Born: Charlotte, NC, United States
Heritage: African American

Take advantage of what you have today and enjoy it. A big wide world is out there and there are a lot things waiting for you and a lot of opportunities. You live in an interesting time and I think my advice would be to enjoy it now and enjoy the fourth grade and look forward to fifth grade. Study and do your homework and most of all, be kind to each other. That would be my advice for you today.

Richard Spratt

My name is Richard Spratt. I was born in 1947 in Charlotte, North Carolina. I have one brother and a sister. I went to school with all children who were black. The first time I went to school with students who were white was in college, here in Minnesota, in Augsburg College in 1971.

I was about 15 when I got my first job at what you call a carhop at South 21 Drive-In. I’m working at my job and one day my sister and her boyfriend drove over to the drive-in. They came to order lunch. It was exciting to see my sister. So I went out to the car and said to everyone else around, “That’s my sister and I’ll wait on her.” I went to her car and said, “Hello and good to see you.”

Pretty soon over the intercom a big voice said to come inside please. Why do they want me? I didn’t have any orders to pick up. I went to the counter and he said, “You can’t wait on her. She has to come inside.” The reason was because we were African American and we couldn’t go in drive in and sit in the car and order food.

After I told my sister I couldn’t wait on her, I went back to my station by the building and would not wait on any more cars that day. I didn’t go back to my job for three to four days. There was a telephone call and they said they want you to come back and work. They were sorry what happened and explained to me because of the rules of segregation I couldn’t wait on my sister. It wasn’t their rules but the rules in the town at the time. On that day I knew what segregation meant and knew it didn’t feel good. I didn’t want others to experience the same thing. I decided from then to work hard to make changes in people.

During that time of segregation they would have these little signs.
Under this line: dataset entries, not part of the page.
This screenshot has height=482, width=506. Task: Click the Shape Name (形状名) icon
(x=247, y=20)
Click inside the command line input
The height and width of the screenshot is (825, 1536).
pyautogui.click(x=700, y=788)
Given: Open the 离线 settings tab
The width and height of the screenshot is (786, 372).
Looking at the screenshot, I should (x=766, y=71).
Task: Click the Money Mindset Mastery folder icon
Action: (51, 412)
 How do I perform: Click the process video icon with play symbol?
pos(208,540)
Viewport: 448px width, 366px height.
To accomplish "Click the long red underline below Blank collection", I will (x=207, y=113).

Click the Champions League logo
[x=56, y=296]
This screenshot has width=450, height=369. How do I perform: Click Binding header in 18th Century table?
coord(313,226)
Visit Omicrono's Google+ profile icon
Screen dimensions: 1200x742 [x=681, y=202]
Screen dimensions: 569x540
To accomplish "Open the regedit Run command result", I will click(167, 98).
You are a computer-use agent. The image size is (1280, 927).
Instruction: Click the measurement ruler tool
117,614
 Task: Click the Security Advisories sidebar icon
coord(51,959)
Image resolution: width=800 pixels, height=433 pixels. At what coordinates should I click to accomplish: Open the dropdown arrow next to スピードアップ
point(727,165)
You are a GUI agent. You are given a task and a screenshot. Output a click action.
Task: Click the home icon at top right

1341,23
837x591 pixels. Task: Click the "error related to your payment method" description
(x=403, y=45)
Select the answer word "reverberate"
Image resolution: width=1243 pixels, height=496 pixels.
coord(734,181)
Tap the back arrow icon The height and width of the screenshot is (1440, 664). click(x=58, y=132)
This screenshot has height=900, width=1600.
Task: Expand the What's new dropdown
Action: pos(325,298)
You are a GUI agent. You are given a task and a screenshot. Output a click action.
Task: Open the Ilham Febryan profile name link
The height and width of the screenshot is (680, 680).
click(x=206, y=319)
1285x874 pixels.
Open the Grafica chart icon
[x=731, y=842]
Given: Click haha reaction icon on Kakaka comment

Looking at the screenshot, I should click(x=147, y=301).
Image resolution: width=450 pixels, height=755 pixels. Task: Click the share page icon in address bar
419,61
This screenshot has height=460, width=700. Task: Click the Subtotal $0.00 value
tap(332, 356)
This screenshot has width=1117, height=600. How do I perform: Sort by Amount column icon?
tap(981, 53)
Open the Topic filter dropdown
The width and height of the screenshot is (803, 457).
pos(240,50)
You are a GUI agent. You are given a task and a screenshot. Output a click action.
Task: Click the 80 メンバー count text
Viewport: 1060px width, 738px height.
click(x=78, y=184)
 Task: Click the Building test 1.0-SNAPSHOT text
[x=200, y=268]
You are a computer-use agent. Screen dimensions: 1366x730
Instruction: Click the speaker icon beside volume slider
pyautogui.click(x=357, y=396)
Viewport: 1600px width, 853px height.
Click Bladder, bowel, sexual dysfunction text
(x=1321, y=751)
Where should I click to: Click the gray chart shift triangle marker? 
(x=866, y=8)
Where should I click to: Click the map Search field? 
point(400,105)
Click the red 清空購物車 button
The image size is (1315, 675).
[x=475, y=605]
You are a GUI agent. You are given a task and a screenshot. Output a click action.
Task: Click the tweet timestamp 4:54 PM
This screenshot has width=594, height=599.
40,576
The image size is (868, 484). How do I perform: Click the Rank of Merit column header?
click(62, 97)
One says colored people and one says white people. If you went into a department store and they had a water fountain, one would say colored people and the other white people.

My brother decided one day the water must taste differently if you were white. We wanted to have a taste. My brother said we’d stand guard. My brother stood outside the door and said, “Ok go ahead and try it.” I took a sip out of the white fountain. He said, “Ok. Now try the colored fountain. Does it taste different?” I said no, not really. My brother did the same and asked, “Does it taste different?” No. The water was the same.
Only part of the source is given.